Crucially, this approach would provide the inspiration to the Cubists who followed on in the early 20th century. Vincent van Gogh brought a boldness to European art, with contrasting color schemes which shocked and excited the public. Although not commercially successful within his own lifetime, the artist contributed some of the world’s most famous paintings, including Sunflowers and Starry Night.
His methods were deemed childish by some, but have retained their popularity all the way up to the present day, with many of the public also obsessed with the artist behind them, who lived something of a turbulent life that reflected the emotion of his work. Georges Seurat brought a new technique known as Pointillism to French art which was related to the Post-Impressionist and made use of further experimentations with color.
Environmentalism and Art Combine in America’s Hudson River School
In what some believe to have been the first major American art movement, the Hudson River School would illustrate the natural beauty of this young country, thanks to a number of highly skilled and passionate landscape painters.

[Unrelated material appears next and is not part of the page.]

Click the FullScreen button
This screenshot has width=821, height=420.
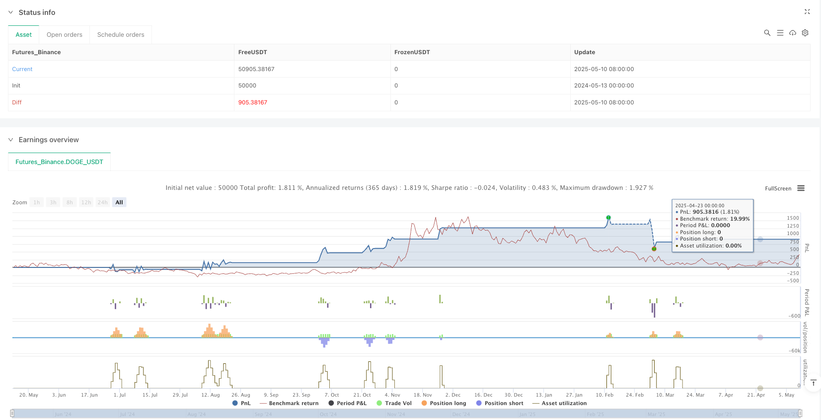[x=778, y=188]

Combining elements of European art with the unique environment of this region, the likes of Thomas Cole, Frederic Edwin Church, and Albert Bierstadt attempted to remind the world of the importance of protecting and cherishing the natural world.

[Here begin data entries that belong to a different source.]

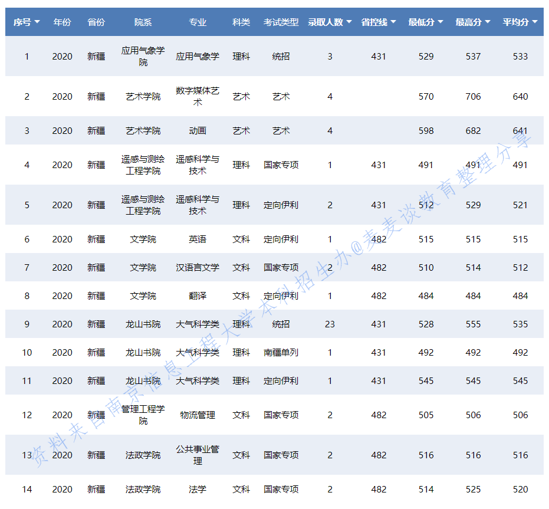Open the 平均分 column filter dropdown
The height and width of the screenshot is (509, 549).
pyautogui.click(x=535, y=22)
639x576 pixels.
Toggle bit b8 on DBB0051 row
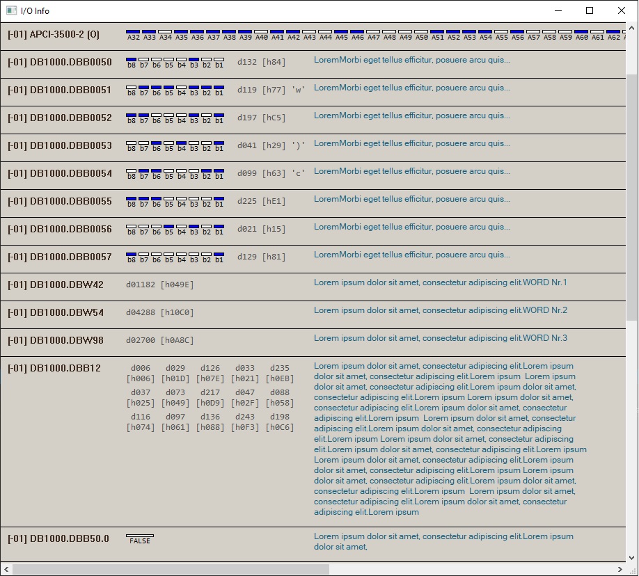pyautogui.click(x=131, y=86)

Indeed, a number of the artists would actually spend time living in the national parks that inspired their work from time to time, and grew concerned about the continued encroachment of humanity upon these sacred environments. This was hastened by the Industrial Revolution in which the western world would start to promote money and industry over more traditional values.

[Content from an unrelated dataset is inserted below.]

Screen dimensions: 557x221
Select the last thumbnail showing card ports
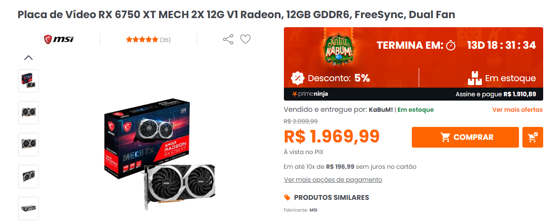[29, 208]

Similar values were held in the UK by Victorian artists which resulted in the formation of the Arts and Crafts movement, which itself aimed to protect traditional artistic techniques against the rise in automation.
Art Nouveau Embraces Nature and Decorative Arts
The Art Nouveau was a collection of European movements which appeared in the late 19th and early 20th century who focused on ornamental design and illustration, using inspiration from the natural world. Their work would cover a wide variety of forms, including the likes of jewelry, furniture, architecture and the visual arts.
Their work remains highly influential in modern-day graphic design and their most famous contributors, such as Alphonse Mucha and Gustav Klimt remain household names.
The term of Art Nouveau serves as an umbrella label which covers groups from France, Belgium, Germany, Austria, the UK and others, including the likes of the Bauhaus, Vienna Secessionists, Art Deco and much more besides. There would also be an influence in theater, thanks to some impactful poster designs which decorated the streets of Paris to advertise major productions.
Art in Victorian England
The British Victorian era generally refers to the period between 1820 and 1914. The first half of the 19th century was dominated by the work of Romanticism painters John Constable and JMW Turner who peaked during this era and left behind a legacy which would later spread into French art in the form of the Impressionists.
They were replaced soon after by the Pre-Raphaelites, who took inspiration from medieval literature and mythology with intricate, charming scenes. Some of their contributors were also involved with the traditional techniques of stained glass window design.
There would also be the rise of Aestheticism, in which the beauty of art, for art’s sake was promoted. The Arts and Crafts Movement fitted into this era, with the likes of William Morris, in which traditional methods were protected. Stylish patterns would adorn furniture, in a crossover with the visual arts.